Polyphenols are phytonutrients, the most abundant content in chrysanthemum tea, containing flavonoids, phenolic acids, lignans, and stilbenes [
3]. Isochlorogenic acid C, luteolin, apigenin-7-glucoside, chlorogenic acid, apigenin, and cryptochlorogenic acid play an important role in distinguishing different chrysanthemum varieties [
11]. According to
Figure 4, the most abundant markers metabolites in J and X samples are flavonoids and flavone glycosides.
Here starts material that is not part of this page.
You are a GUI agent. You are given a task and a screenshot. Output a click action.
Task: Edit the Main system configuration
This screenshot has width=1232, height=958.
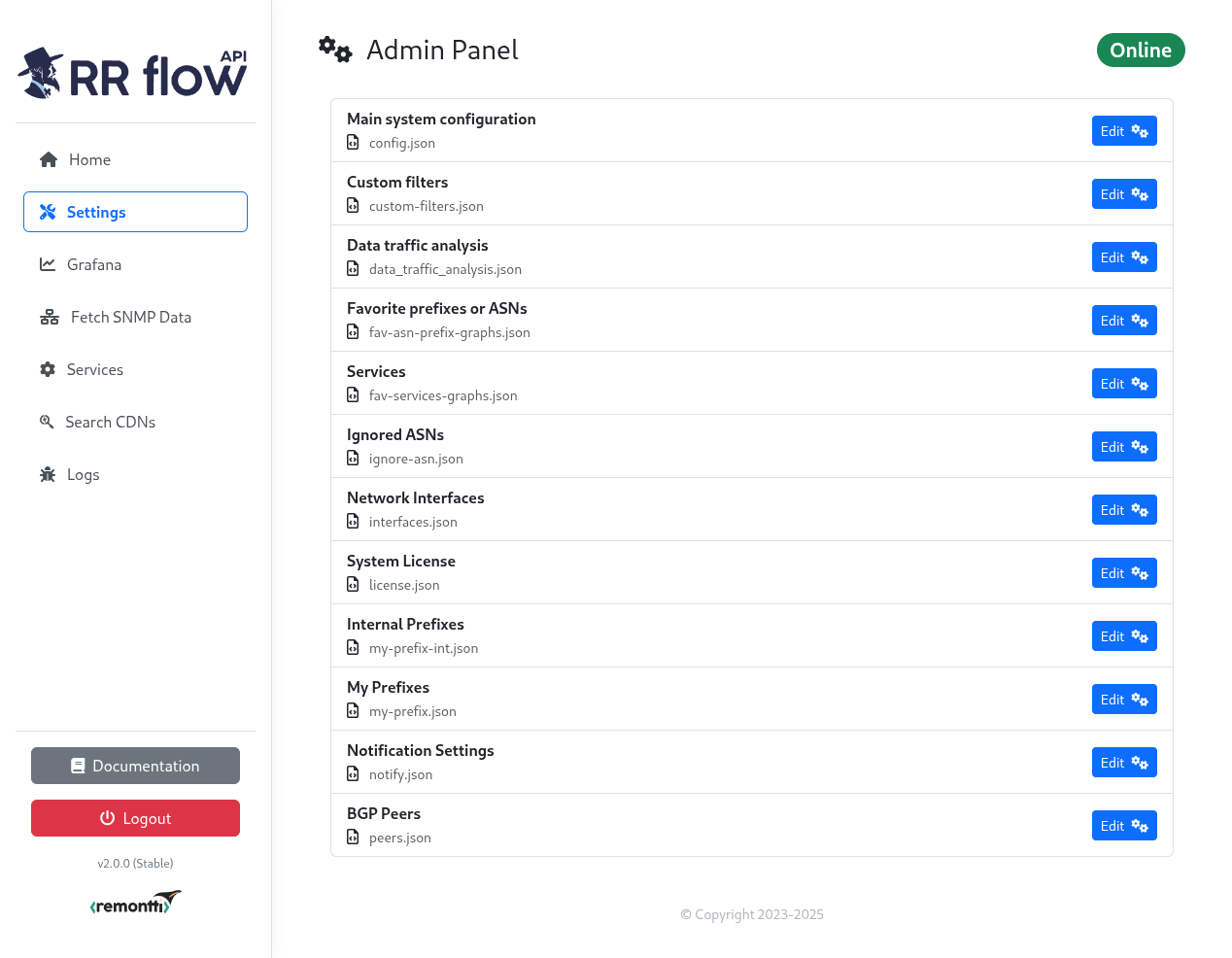pyautogui.click(x=1124, y=131)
For example, the abundance of thunalbene, isoschaftoside, delphinidin 3-glucoside, primeverin, genistein, astragalin, bracteatin, maritimein, apigenin, kaempferol, luteolin, naringenin-7-O-glucoside, apigenin-7-O-glucoside, apigenin 7-O-glucuronide, naringenin, orientin, luteolin-7-O-glucoside, baicalinEriodictyol-7-O-glucoside, quercetin 3-O-sophoroside was up-regulation, while the content of kaempferol-3,7-O-bis-alpha-L-rhamnoside, rutarensin, violanthin, luteolin 7-O-rutinoside, 3',5-dneohesperidoside, chrysosplenetin, acacetin-7-O-rutinoside, jaceidin, 5,7,3',4'-tetrahydroxy-6,8-dimethoxyflavone,vitexin, cirsimaritin, and eupatilin were down-regulated. In fact, flavonoids and flavonoid glycosides play a central role in all aspects of plant life, particularly in the interactions between the plant and the environment, and determine taste and biological activity [
13]. Flavonoid glycoside is an important astringent compound in
chrysanthemum teas, with a velvety taste and oral coating sensation[
16]. For instance, luteolin and apigenin had the highest contribution to the difference between these
chrysanthemum teas as indicated by high VIP values, which were responsible for tea infusion's bitter and astringent taste [
26]. In this study, the data of the untargeted metabolomics analysis showed a correlation with the taste index of the electronic tongue analysis. Moreso, the abundance of luteolin and apigenin in X (‘HuangJu’) samples was significantly higher than that in J (‘JinshihuangJu’) samples (
Figure 4,
P<0.01). Thus, the degradation of flavonols and flavonoids in different
chrysanthemum varieties may play a crucial role in forming chrysanthemum tea flavor. In practice,
chrysanthemum tea contains an extraordinarily high level of flavonoids that contribute to tea health benefits and flavor characteristics[
27]. However, many flavonoids and xenoflavones have bitter and astringent tastes that are undesirable to consumers and hinder their use as bioactive substances in food [
28]. Therefore, improving the bioavailability of
chrysanthemum tea by modifying its flavonoids without affecting its sensory quality will be one of the directions of in-depth, comprehensive research in the future.